Oscar glared at him.

Meanwhile in his office Mr Burns was going through his finances. They didn't look good. So he asked his evil lawyers for advice. The blue haired one suggested he open a casino. Mr Burns liked the idea.

He then called in various people to suggest a theme but he didn't like any of their ideas and Captain McCallister forgot why he was there.

A British guy arrived. "Bloomin smashing! I bring you, Britannia! Finest British casino in all of Hastings! And the finest cocktail girls from Westminster!"

The cocktail girls had pale skin and bad teeth and shrill accents. "A Tom Collins guv! Wotcha?"

"Get out!" Mr Burns snapped.

Disco Stu advertised a Disco themed casino.

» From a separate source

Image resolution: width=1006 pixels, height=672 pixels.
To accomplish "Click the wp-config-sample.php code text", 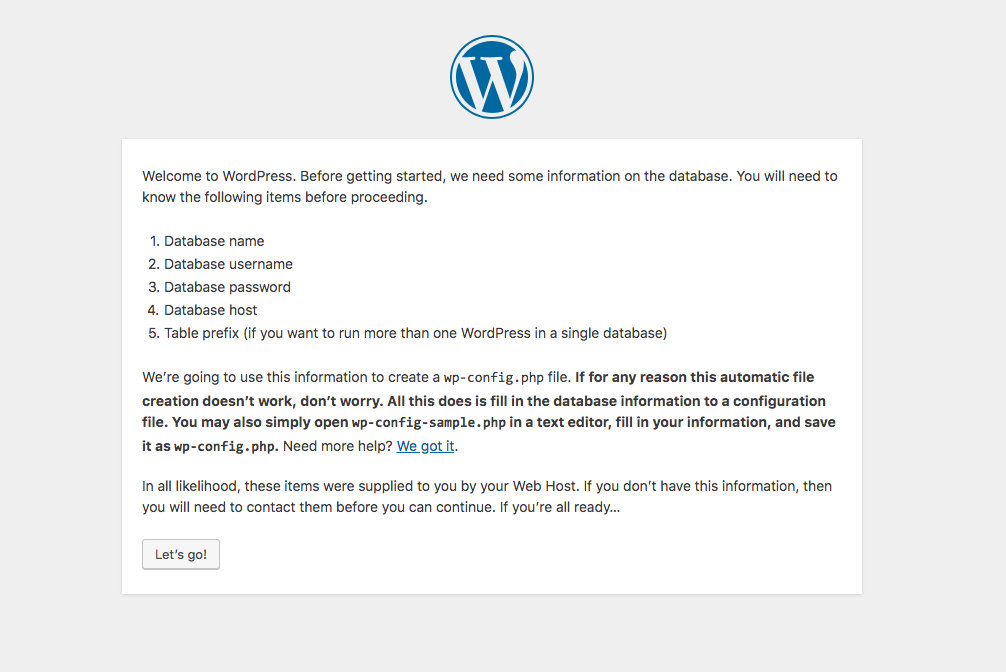I will 429,423.
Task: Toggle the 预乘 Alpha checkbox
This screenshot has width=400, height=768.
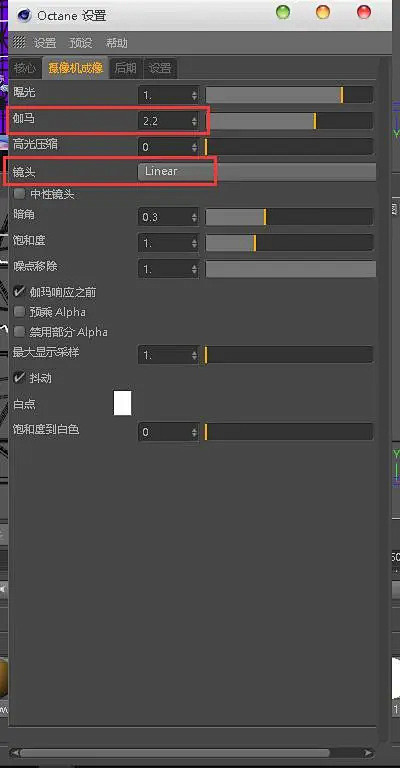Action: (x=20, y=312)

"Disco Stu has time to boogie and roulette, because baby-"

"Get out!" Mr Burns yelled.

Then a Hippy came in with an idea for a Woodstock casino.

"Get out!" Mr Burns wouldn't even let him explain his idea.

Sea Captain forgot why he was there and marketed a voyage across the seven seas to bring back the finest jewels and rarest herbs and spices. "Arrrrrr!"

"You are supposed to be giving me ideas for a casino! Now get out!" Mr Burns yelled.

...

The Simpsons found themselves visiting Professor Frink again.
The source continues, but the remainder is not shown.